EXTRACT PROVIDED —
::::
In Sudan, over three years, UK Aid supported a groundbreaking project to reform child protection systems and give thousands of babies, at risk of abandonment, the chance to grow up in the love and protection of a family instead of an orphanage. The project’s external evaluator found that “the childcare reforms have reached every level of society in a notable way, that they have engaged the hearts and minds of government officials responsible for the care of children, have influenced in a profound way the thinking and teaching of the religious authorities who are extremely influential in Sudan and have managed to significantly reduce the stigma associated with unmarried mothers in communities where traditional cultural understandings and practices have been entrenched.”
The extremely competitive nature of DFID funding, coupled with the stringent contractual requirements. has made receiving three consecutive DFID grants especially significant for Hope and Homes for Children. These multi-million pound grants have enabled us to significantly scale up our work by helping to develop family-based child-protection and care systems across the East and southern Africa region, as well as to pilot new and groundbreaking disability inclusion work.
Announcing his decision to merge DFID with the Foreign Office into a single department by September, the Prime Minister, Boris Johnson, told MPs that the change would mean that aid spending better reflected the UK’s aims and would ensure “maximum value” for taxpayers. But the move has been strongly criticised by senior politicians and charities who fear that the UK risks turning its back on the world’s most vulnerable people and jeopardising the global Coronavirus response when support and international collaboration are most urgently needed.
::::
Collected data entries
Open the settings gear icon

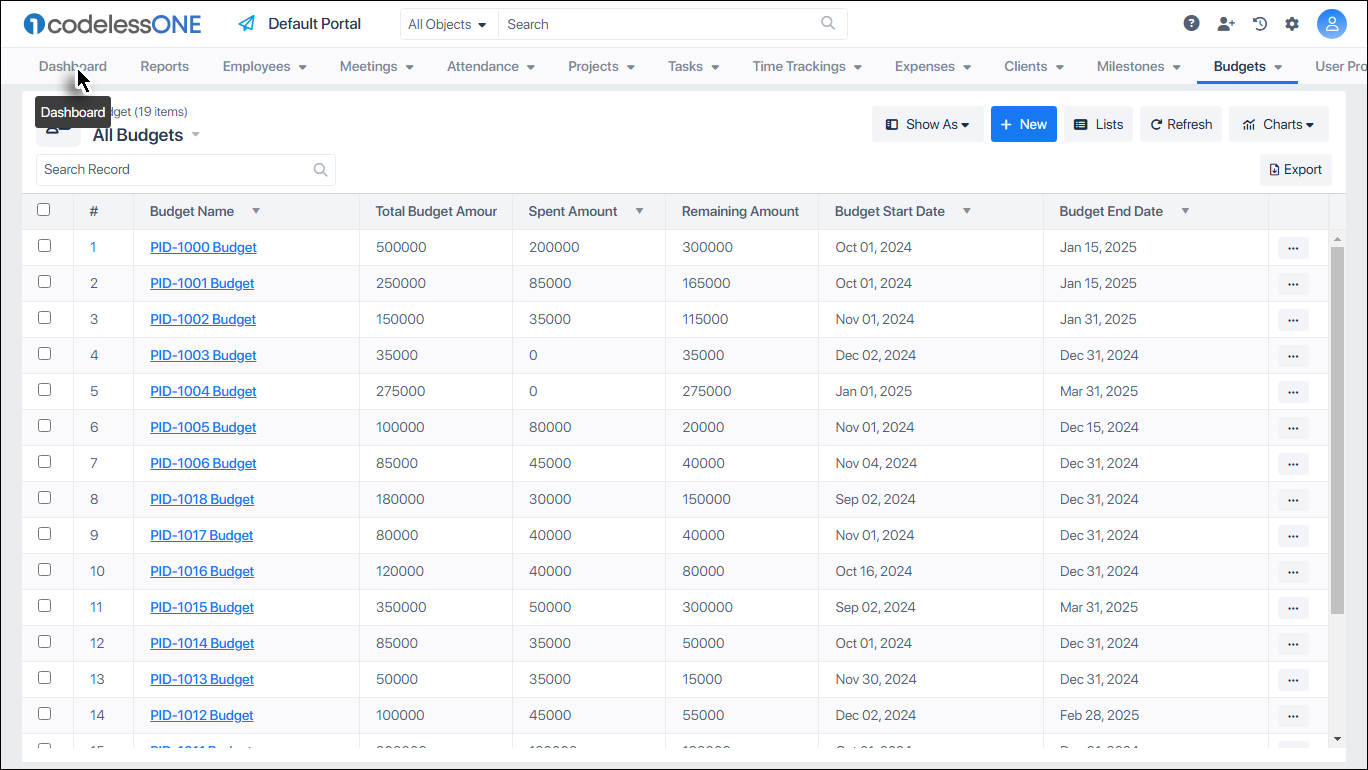click(x=1292, y=22)
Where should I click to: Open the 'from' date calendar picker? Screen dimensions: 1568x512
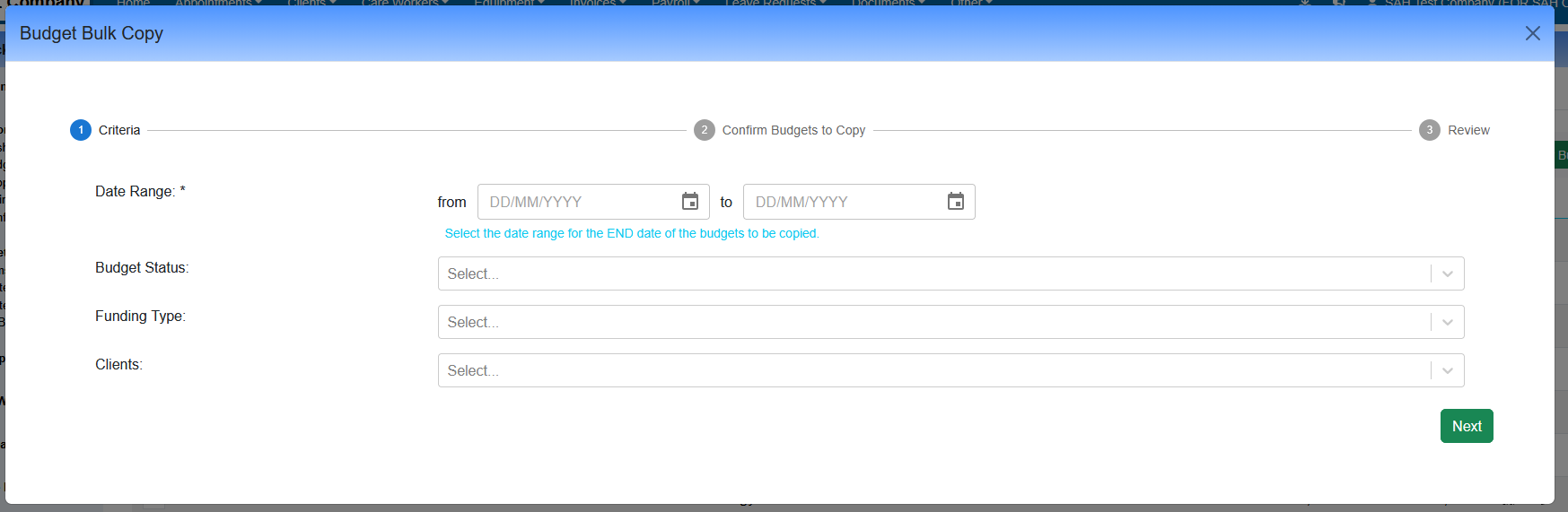point(689,202)
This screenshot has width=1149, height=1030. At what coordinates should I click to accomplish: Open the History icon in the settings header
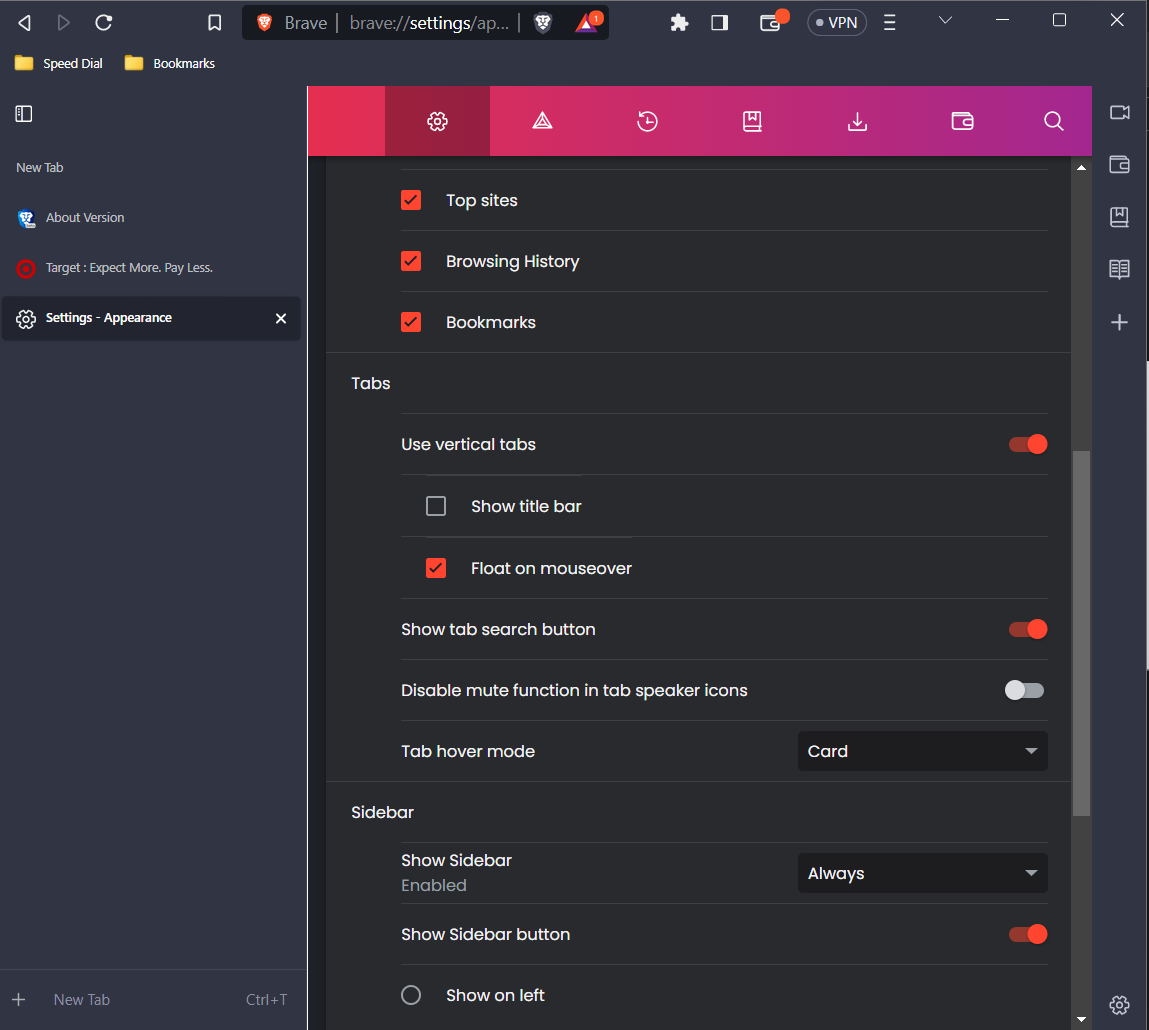pos(647,120)
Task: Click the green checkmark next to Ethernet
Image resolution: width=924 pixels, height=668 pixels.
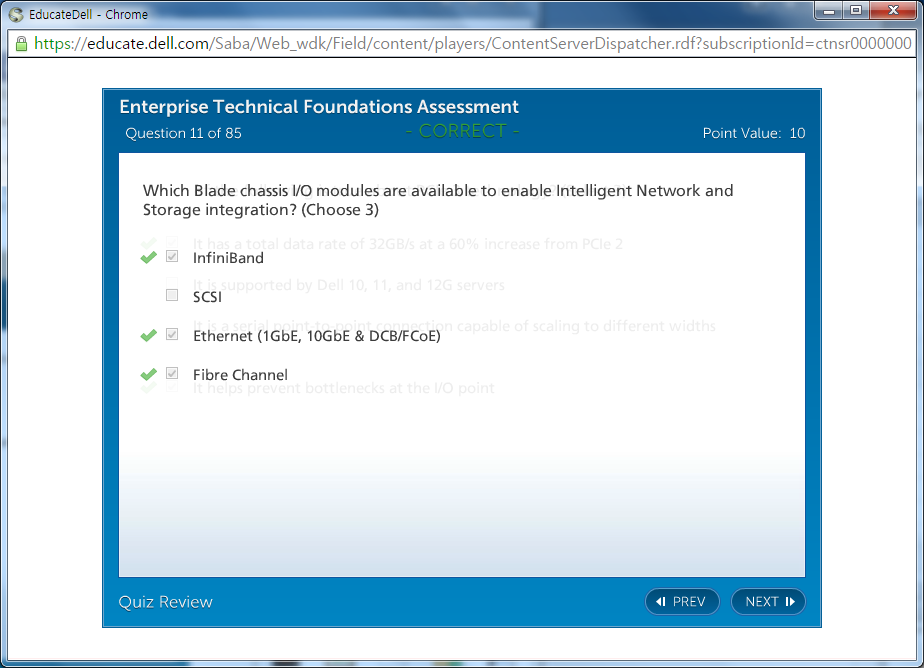Action: click(148, 336)
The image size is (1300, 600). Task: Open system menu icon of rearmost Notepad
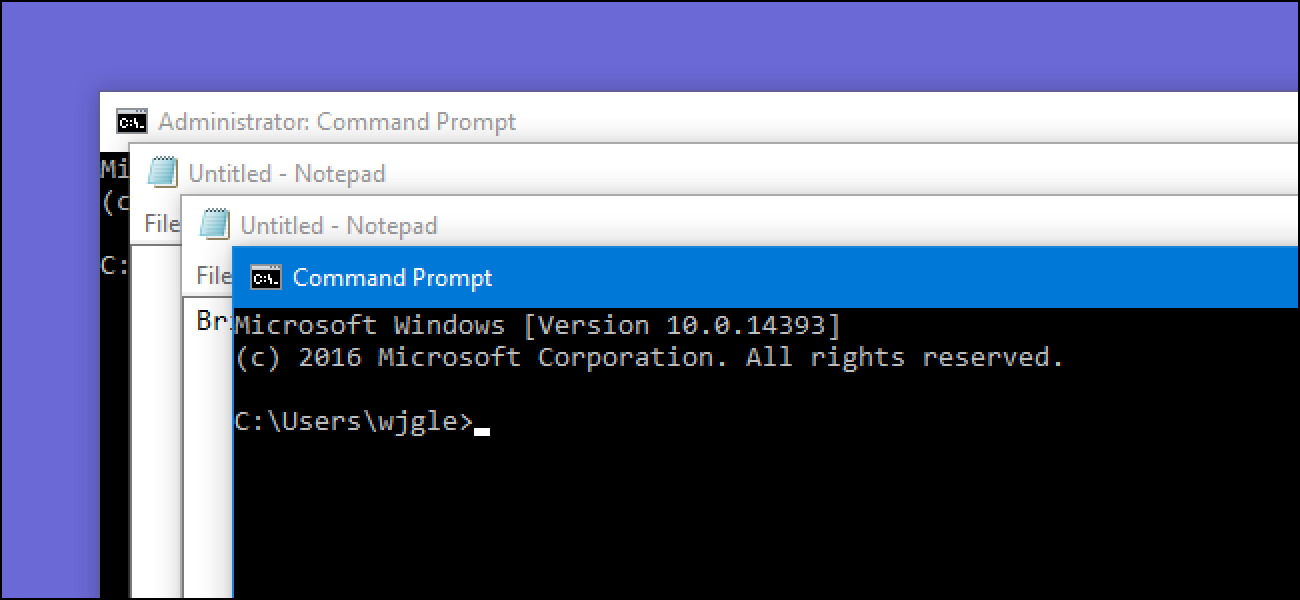pyautogui.click(x=162, y=173)
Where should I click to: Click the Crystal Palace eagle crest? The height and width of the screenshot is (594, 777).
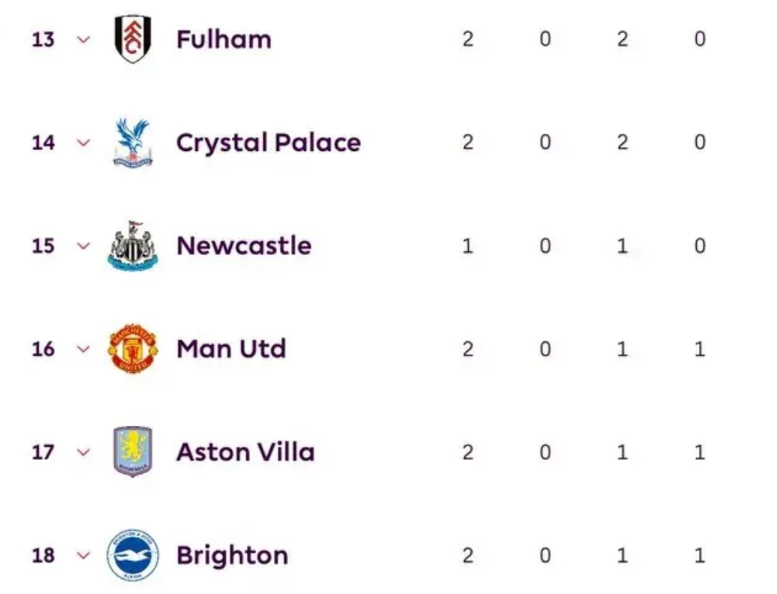[133, 142]
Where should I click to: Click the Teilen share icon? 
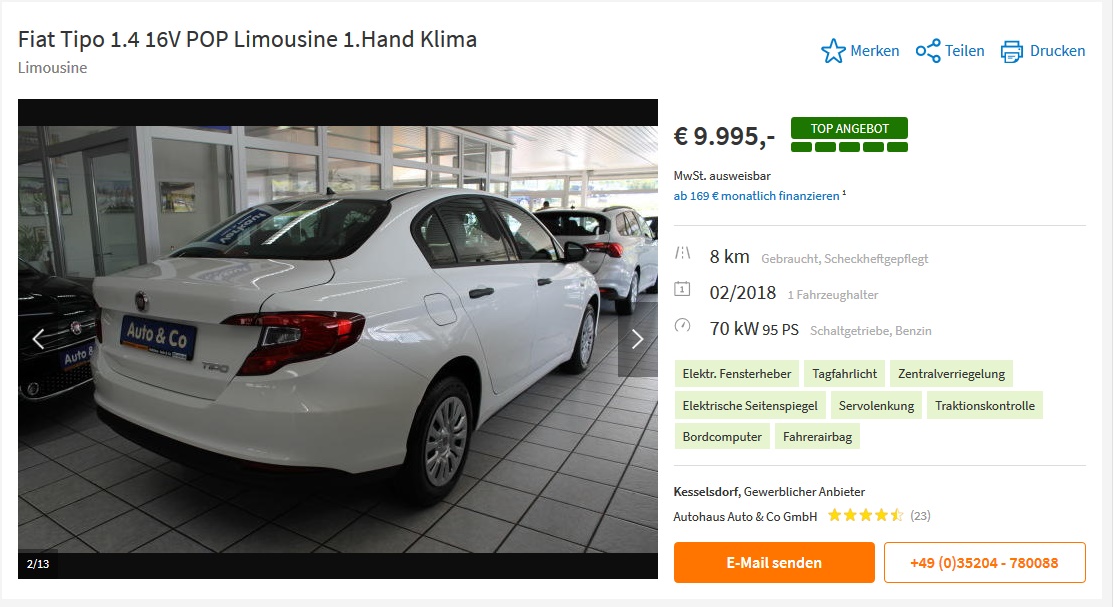[x=928, y=50]
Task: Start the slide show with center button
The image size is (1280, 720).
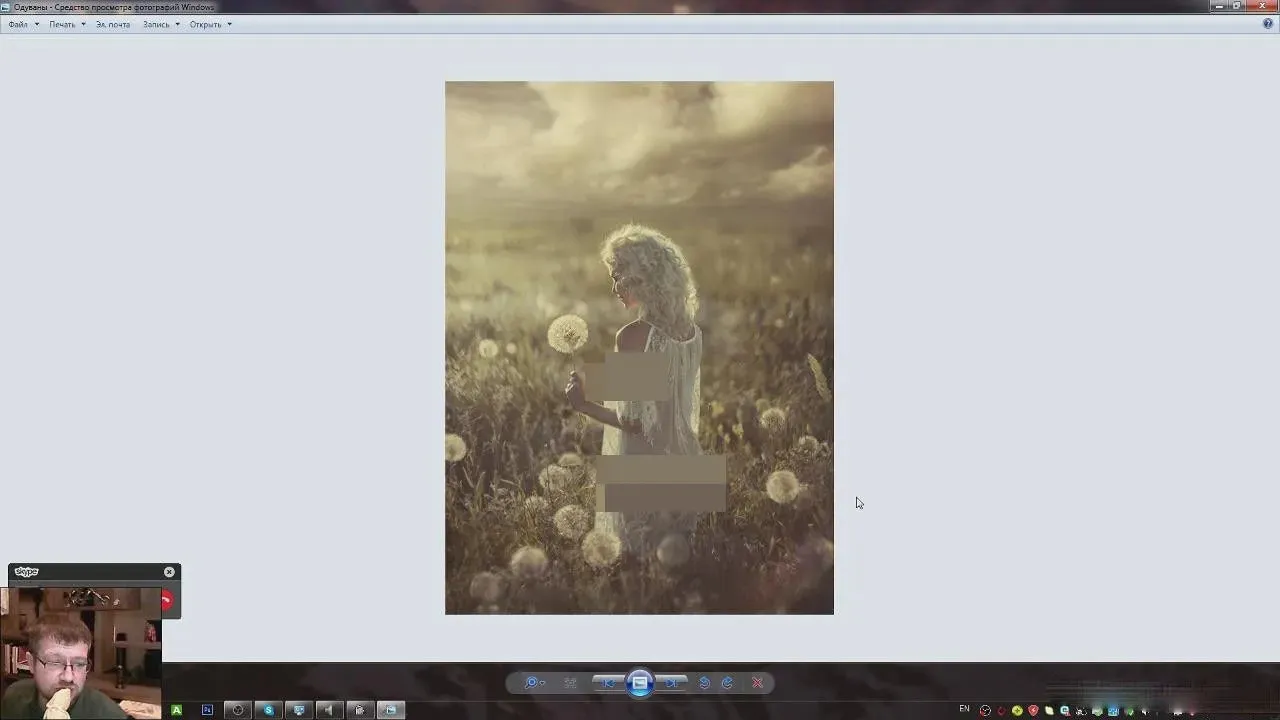Action: [640, 683]
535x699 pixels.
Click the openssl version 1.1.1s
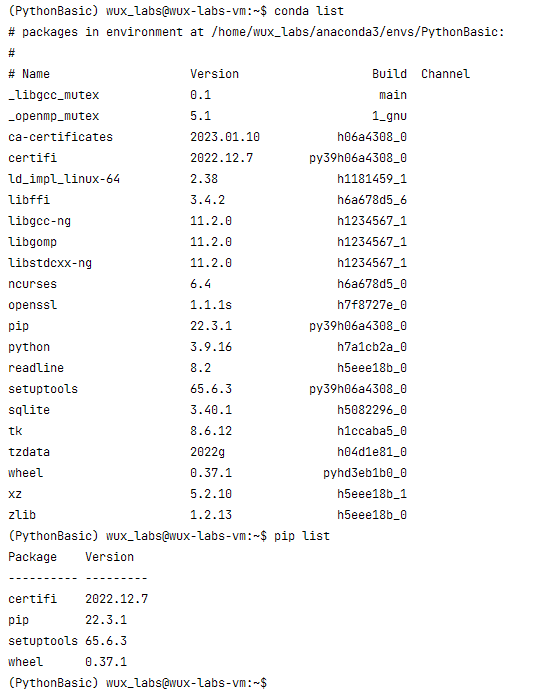(x=211, y=305)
::::
REQUIRED WORK —
**a)** Reproduce everything in the passage on UK aid and DFID from "The extremely competitive" down to "disability inclusion work.".
**b)** Carry on the passage on UK aid and DFID from the point where it stops.

ANSWERS PROVIDED —
**a)**
The extremely competitive nature of DFID funding, coupled with the stringent contractual requirements. has made receiving three consecutive DFID grants especially significant for Hope and Homes for Children. These multi-million pound grants have enabled us to significantly scale up our work by helping to develop family-based child-protection and care systems across the East and southern Africa region, as well as to pilot new and groundbreaking disability inclusion work.

**b)**
“We are now urging the Government to make sure that, through the new Foreign, Commonwealth and Development Office, the UK continues to influence international development in an effective way”
Hope and Homes for Children does not endorse the Government’s decision to merge DFID with the FCO but has welcomed the minister’s commitment to maintaining UK overseas aid spending at 0.7% of Gross National Income. We are now urging the Government to make sure that, through the new Foreign, Commonwealth and Development Office, the UK continues to influence international development in an effective way.
Mark Waddington CBE, Chief Executive of Hope and Homes for Children, has commented, “We see in our own programmes the essential, life-changing difference UK Aid (DFID) makes to communities, families and children and we call on ministers now to ensure that the progress the UK has made in leading investment to fight global injustices, including the institutionalisation of children, is not lost as a result of this merger.”
As the new, merged department begins its work this is Autumn, it is vital that ministers remain committed to the cross-government statement they made in 2018, recognising the harm inflicted by orphanages and the importance of ensuring family-based care for all children.